Lawyers for Cannon, facing a life sentence if convicted, would not say whether they planned to put their client on the witness stand.

"That remains to be seen," attorney Bjorn Brunvand said after court Monday. "I can't tell you one way or the other at this stage.

During the trial's first phase, jury selection, Cannon's lawyers stressed their client's constitutional protection from self-incrimination to prospective jurors.

"The defense does not have to present any witnesses," attorney Danny Hernandez told them, "and the defendant doesn't have to testify."

Jurors are barred from knowledge of Cannon's adult and juvenile crimes - unless he testifies. Then the state is free to bring up his felony convictions - but not the charges, or details of the crimes.

Which is why his defense team was especially concerned about pretrial publicity surrounding one of Pasco's most high-profile murder cases. Stories in the St. Petersburg Times and Tampa Tribune printed Sunday and Monday discussed the allegations and evidence against Cannon, his substance abuse problem and criminal record.

That led to a defense motion to move the trial to Pinellas County. "My concern is that it would be very difficult to find a fair and impartial jury in Pasco County," Brunvand said.

A handful of potential jurors had read articles and seen televised news reports about the case. A few more remembered when Sharra's body was found in 1997. But Circuit Judge Lynn Tepper said it was too early to move the trial: "You do realize I can't consider that request until we can't pick a jury."

A jury wasn't picked Monday. Selection will continue today.

Cannon sat silently throughout the proceedings, his hair closely cropped, dressed in a tan dress shirt, slacks and sweater. To stay warm in the frigid courtroom he pulled the sweater sleeves over his hands. He spent most of the day making eye contact with his mother, Edna Jenkins.

Jury selection provided a few light moments. Even Cannon chuckled from time to time. Like when one woman said she'd already tried one case, and hoped to avoid more jury duty.

"I thought I could sneak away with it when I turned 70," she said. "But you caught up with me."

Mostly, though, it was a somber affair as some grappled with the nature of the allegations.

One juror said five of her relatives had been sexually abused.

"So being fair and impartial would be an issue for you?" the judge asked.

"It is an issue," the juror said.

Another juror said her daughter had been raped and the attacker convicted. Still another juror said the March kidnapping and killing of 9-year-old Jessica Lunsford in Citrus County gave her a "flashback" to the Ferger case.

The judge prodded her to reveal more. The juror said a childhood friend had been raped and killed.

"It was years ago," the juror said. "I try to bury it."

One juror was so emotional she couldn't tell her story in public.
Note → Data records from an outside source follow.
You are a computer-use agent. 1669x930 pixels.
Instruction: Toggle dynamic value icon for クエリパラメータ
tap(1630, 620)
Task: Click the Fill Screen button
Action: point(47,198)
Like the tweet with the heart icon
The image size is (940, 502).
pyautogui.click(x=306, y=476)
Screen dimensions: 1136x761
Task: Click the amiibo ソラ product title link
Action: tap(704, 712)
In a private bench conference, the judge gave her a tissue, then excused her from the courtroom.

At day's end, the judge did grant one defense request: to get Cannon out of the county jail's psychiatric ward where he was being kept away from other inmates during trial. His lawyers said it was too noisy for him to sleep.

Instead, he'll switch places with another inmate: Cochran, his alleged accomplice.

"Mr. Cochran won't be getting a good night's sleep," the judge said. "Mr. Cannon will."